17. When it comes to opposing Israel, everyone always has a better tactic. So many better tactics: it’s a wonder we haven’t won yet.

18. The Senate passes a unanimous resolution—100-0—in support of Israel. (Libertarian hero of the anti-imperialist right/left Rand Paul complains that the resolution isn’t strong enough.) Next time an opponent of BDS tells you that we should be focusing instead on cutting off US aid to Israel, ask them how they plan to scale that 100% wall.

19. I get an email from some religious Zionist group called American Friends of the IDF Rabbinate asking for a donation to support “the necessary funding for the religious needs of the combat soldiers.” After all the murder and mayhem those soldiers have committed in Gaza, I can see why their “religious needs” are great.

20. It’s July 18. First tweet I read this morning is from The New Republic: “‘Israel is acting strategically, not emotionally, in Gaza,’ writes Leon Wieseltier.” Second tweet I read this morning is from Alex Kane: “Israeli military analyst: Israeli tanks ‘received an order to open fire at anything that moved.'”

21. A reporter at Vox tweets this: “Israel-Palestine conflict has killed 14 times more Palestinians than Israelis since 2000.” David Frum responds thus: “Never enough dead Jews for some.”

22. Thirty-three Israeli academics condemn the bombing of Gaza. Thirty-three. That’s why we’re not supposed to boycott Israeli academic institutions. Because of these righteous 33. The logic is almost biblical.

23. It is not just the normal anxiety of airstrikes in a crowded city.” Imagine that phrase—the normal anxiety of airstrikes in a crowded city—applied to any urban center in the United States.

24. Gideon Levy on “our wretched Jewish state“:

The youths of the Jewish state are attacking Palestinians in the streets of Jerusalem, just like gentile youths used to attack Jews in the streets of Europe….The Jewish state, which Israel insists the Palestinians recognize, must first recognize itself.

25. Israeli artist Amir Schiby commemorates the Israeli killing of four Palestinian children playing on a beach in Gaza.

8 Comments

  1. P.M.Lawrence July 27, 2014 at 12:18 am | #

    James Baldwin was wrong about “Europe’s guilty Christian conscience” (about the Jews); there was no such thing. A very few Europeans had no problem with what happened to the Jews at all, most considered that they had not contributed to it at all and so had incurred no guilt as they felt no obligation to seek out and thwart such things, and the remainder – quite a few – considered that they had indeed acted in respect of a more generic evil, as, when and if it became known to them and they could act at all, and that they had only ever been obligated in that generic way and had not failed that. So Europeans in general felt no specific failure about the Jews, figuring at most that they were as deserving of rescue as anybody else.

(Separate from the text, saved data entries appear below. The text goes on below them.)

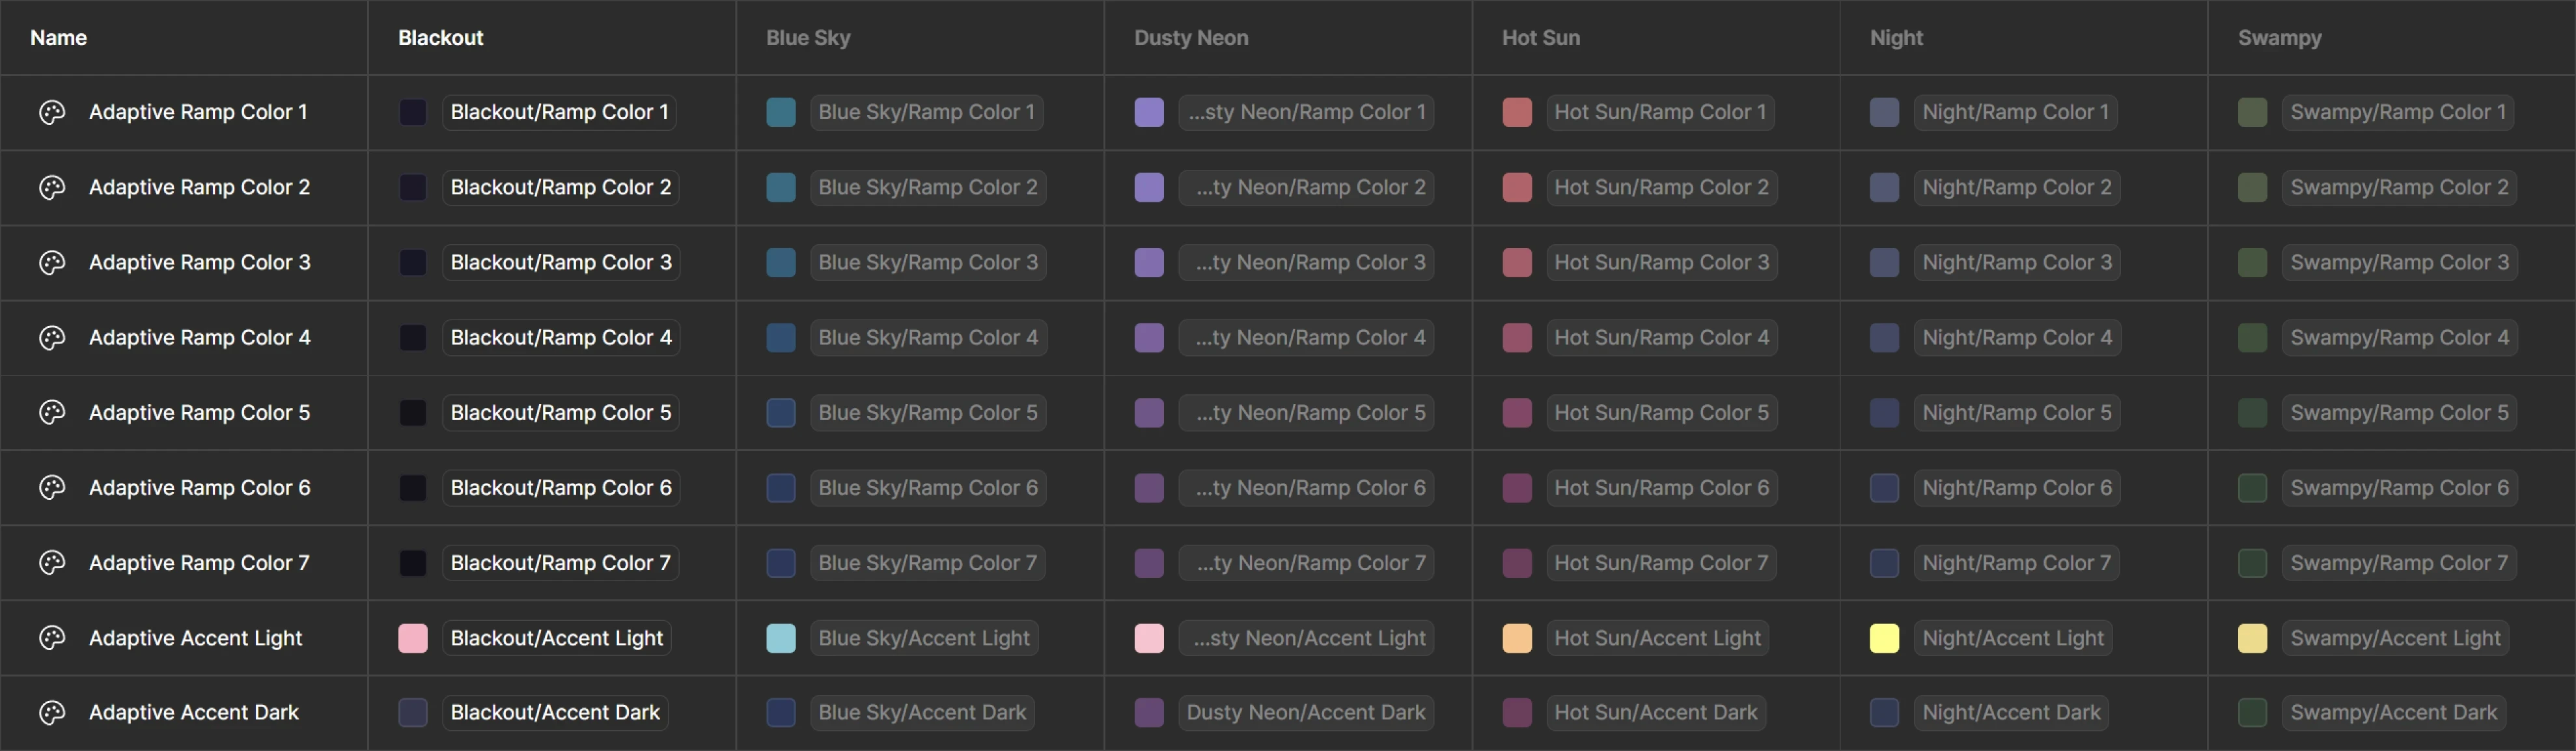Click the Name column header
Image resolution: width=2576 pixels, height=751 pixels.
[x=58, y=38]
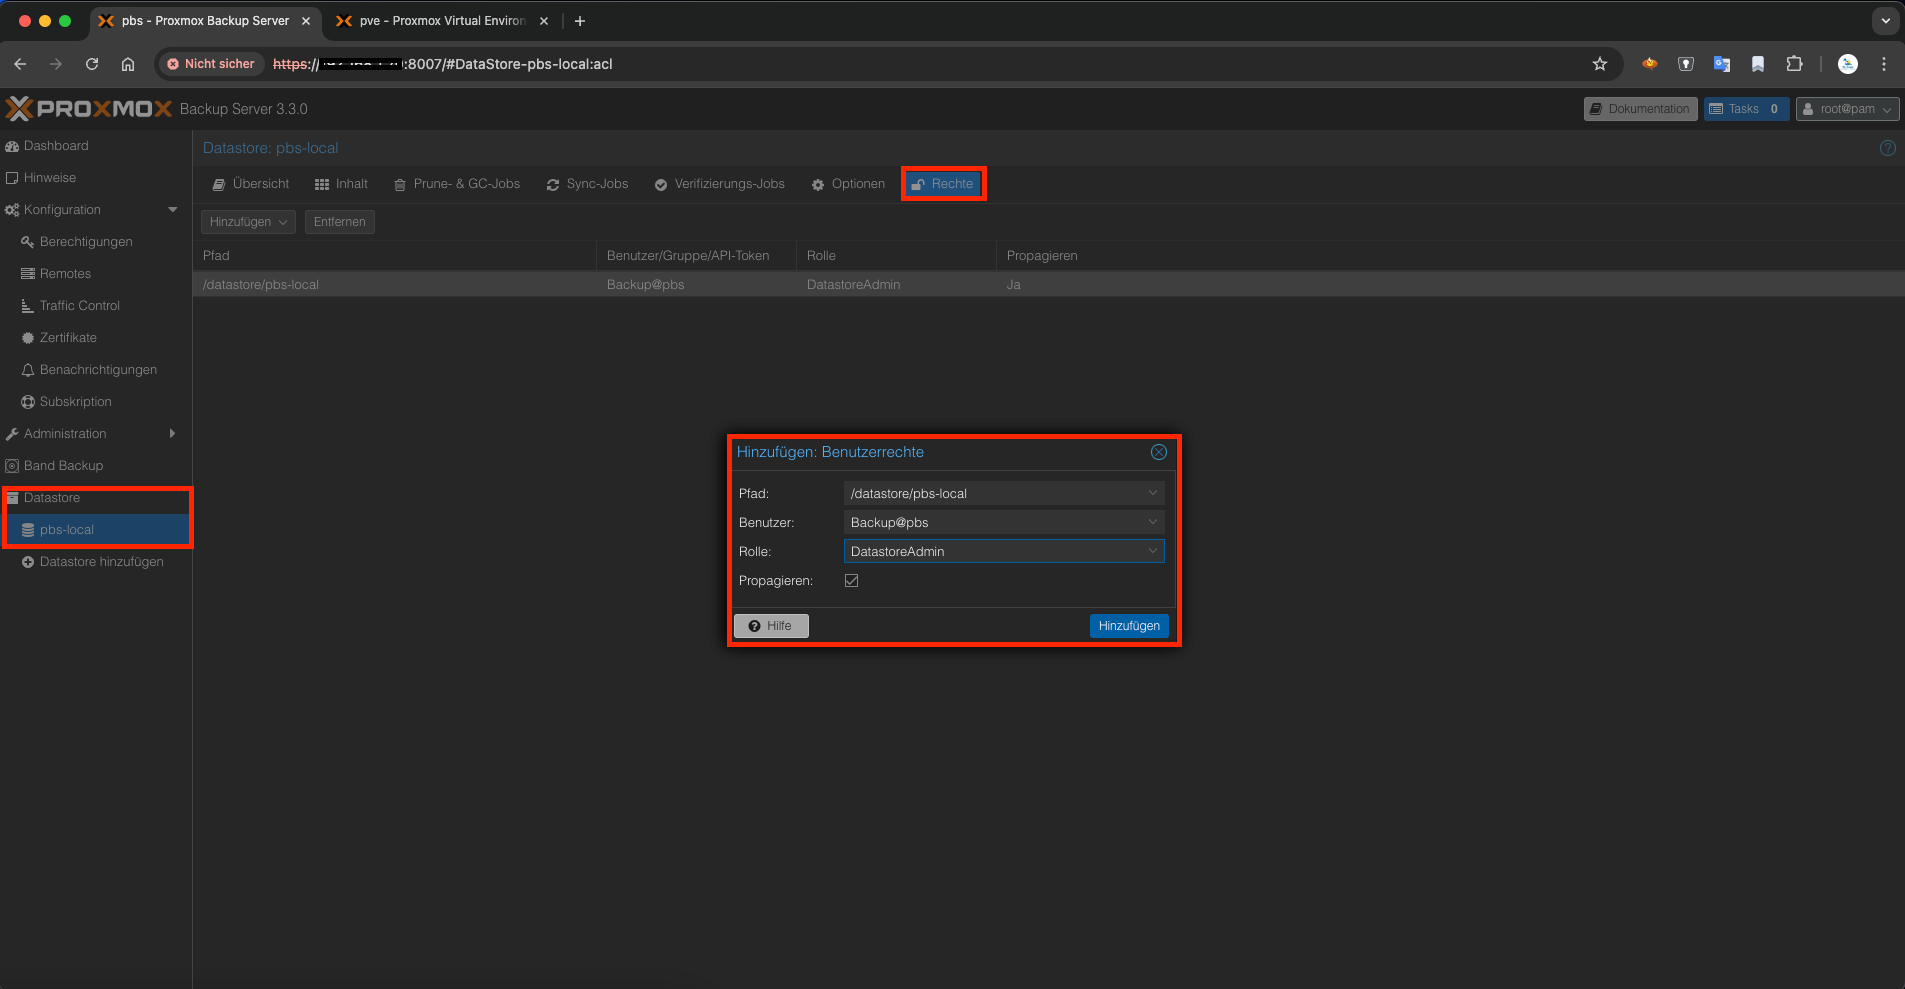Open the Verifizierungs-Jobs tab
This screenshot has width=1905, height=989.
pyautogui.click(x=728, y=183)
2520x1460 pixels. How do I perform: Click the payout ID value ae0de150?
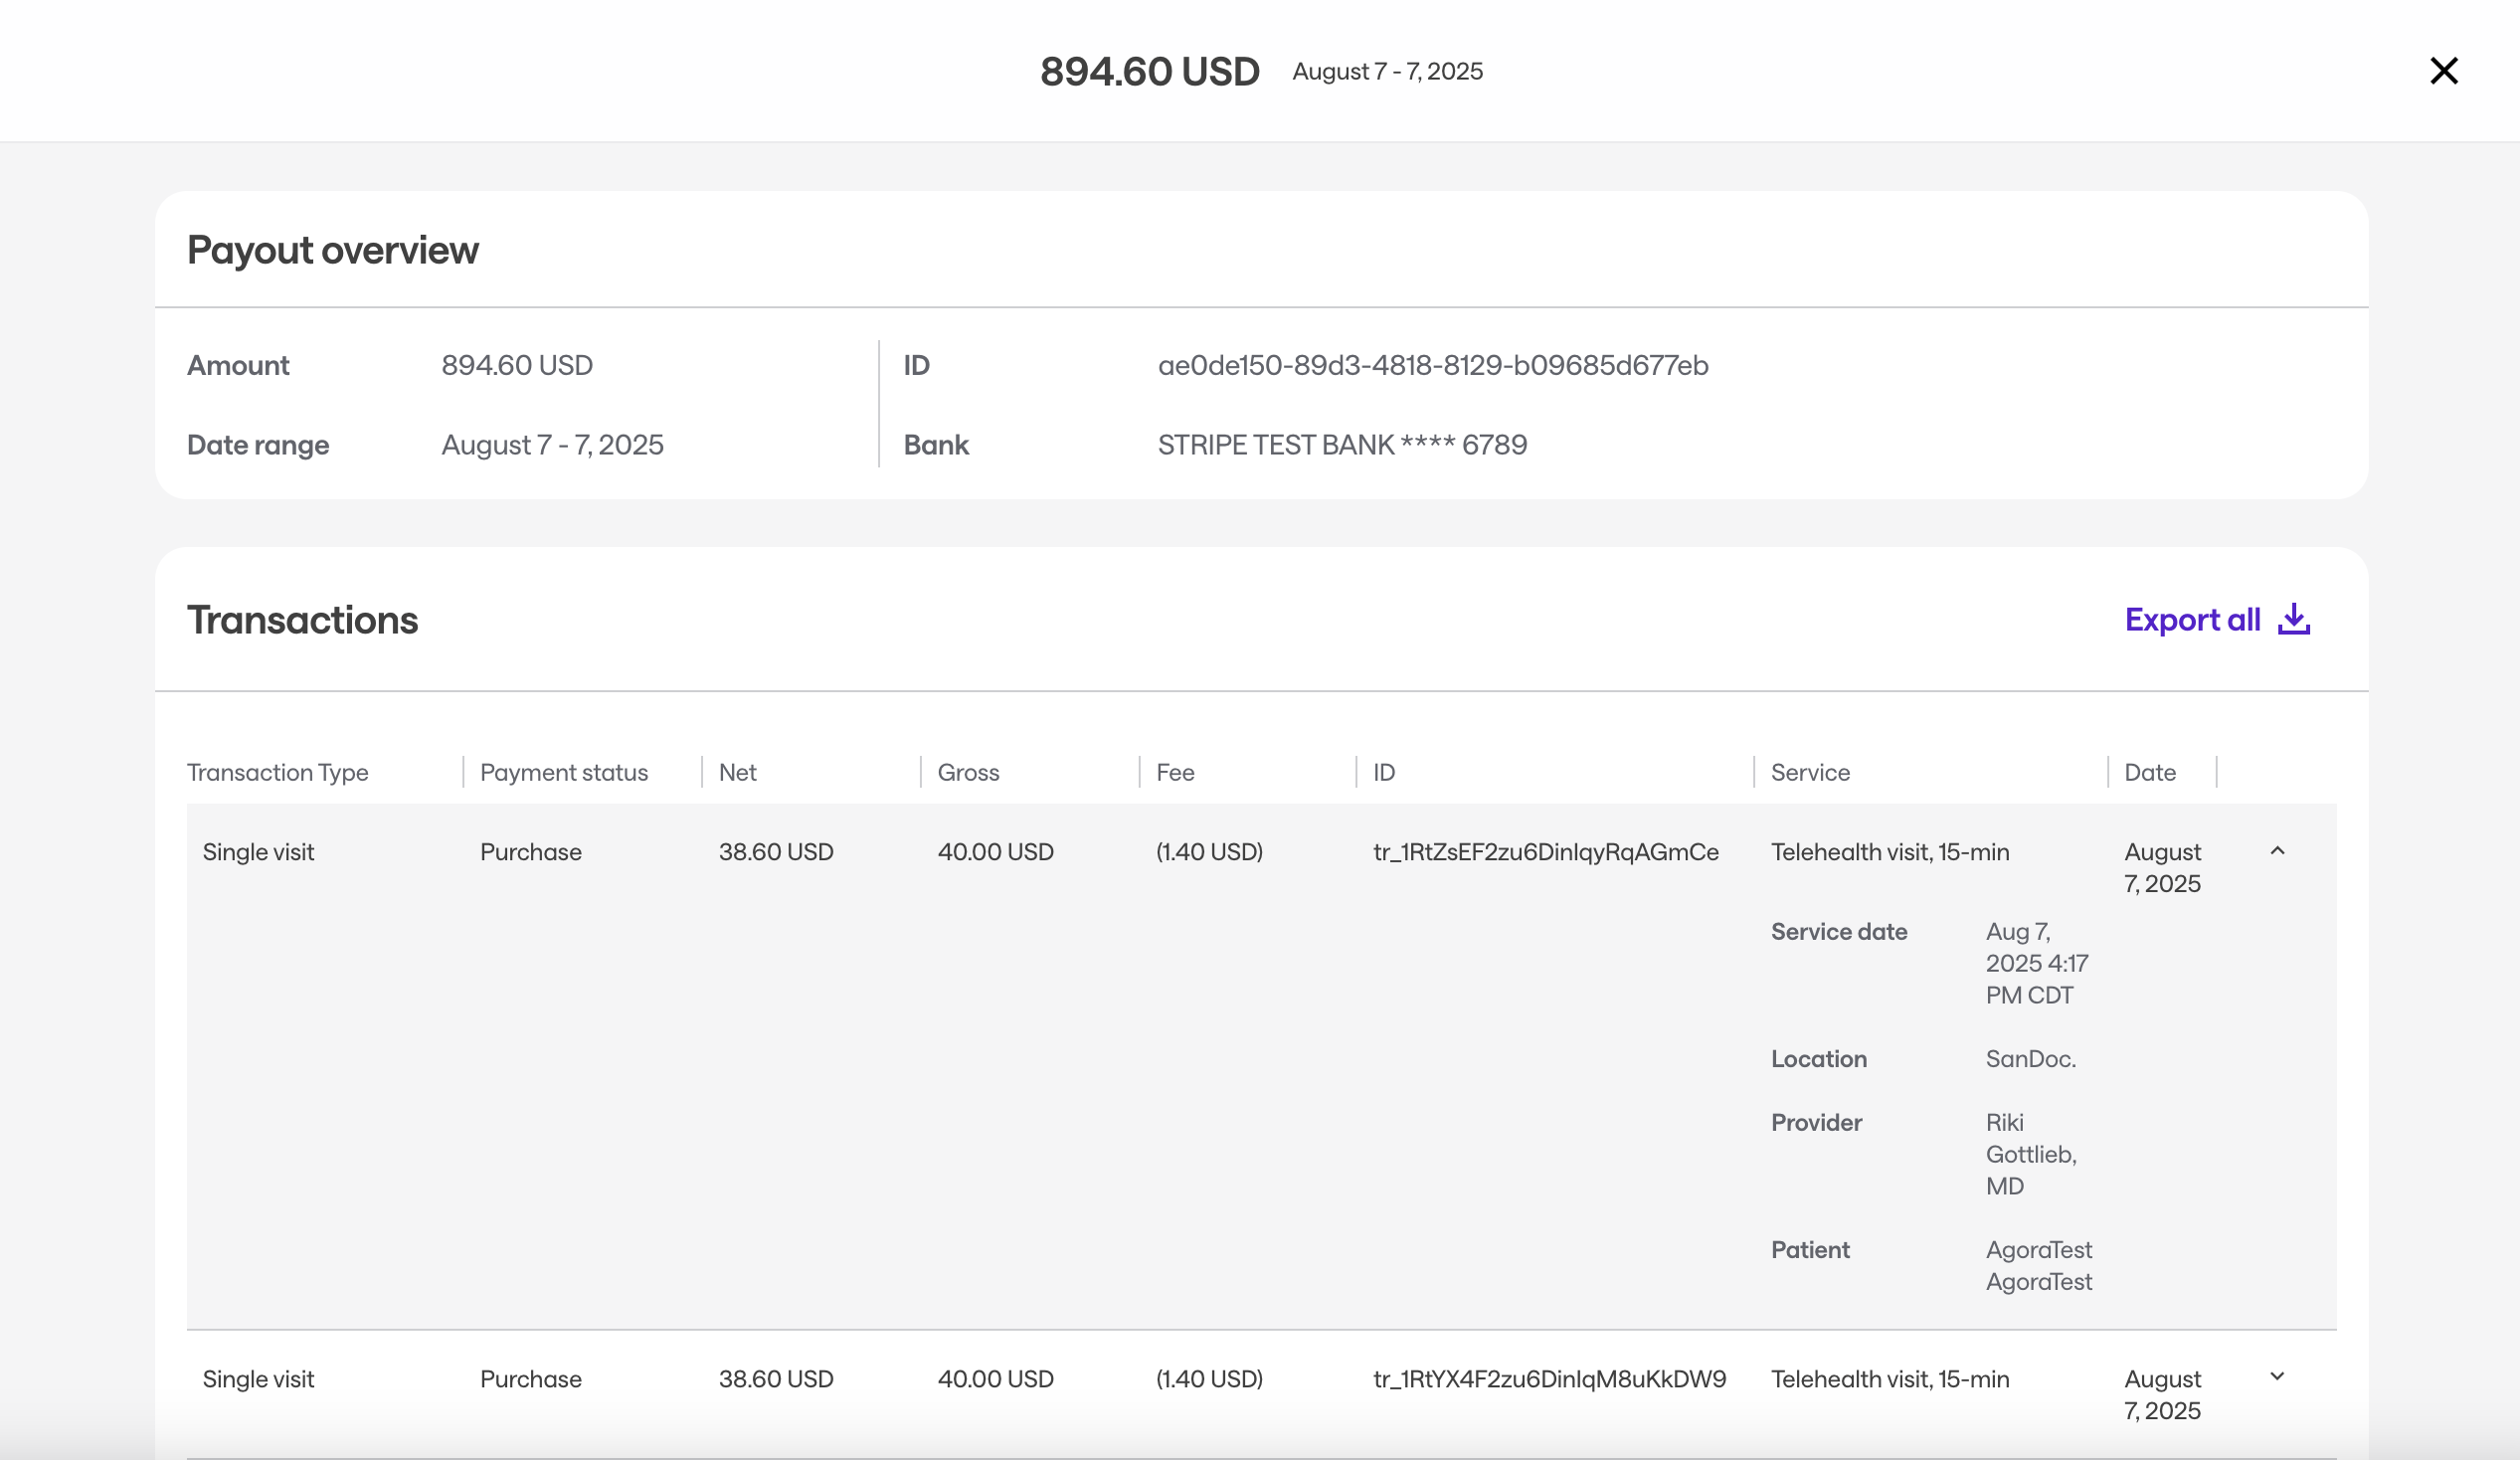coord(1432,365)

  2. Palermo, Joseph A July 27, 2014 at 12:44 am | #

    Great compilation! Cory

    Sent from my iPhone

  3. BillR July 27, 2014 at 9:50 am | #

    “If you want a vision of the future, imagine a boot stamping on a human face–forever.”

    George Orwell

    “On making the entire globe look like one large State of Israel.”

    http://www.countercurrents.org/sagar150714.htm

  4. Jim Brash July 27, 2014 at 11:20 am | #

    Good post. Corey, I how your next book is, ‘The Conservative Jewish Mind-From Harvard to Tel-Aviv’.

  5. Rudolf Taylor July 27, 2014 at 12:04 pm | #

    Good lord, which anti-imperialist leftists like Rand Paul?

  6. A. Wachtel July 27, 2014 at 1:36 pm | #

    What we need in relation to this conflict is not ranting that leaves out minor details like rockets being shot from Gaza at Israel before the state found it necessary to intervene. We need responses that try to develop ways for these various peoples to live together. I developed one approach to that in an article published today:
    http://www.algemeiner.com/2014/07/27/israel-palestine-play-it-like-it-lies/
    Check it out.

  7. GerardO July 28, 2014 at 12:29 pm | #

    Sounds like several weeks (maybe years?) of pent-up frustration was just released in one almighty burst. Feeling better, Corey?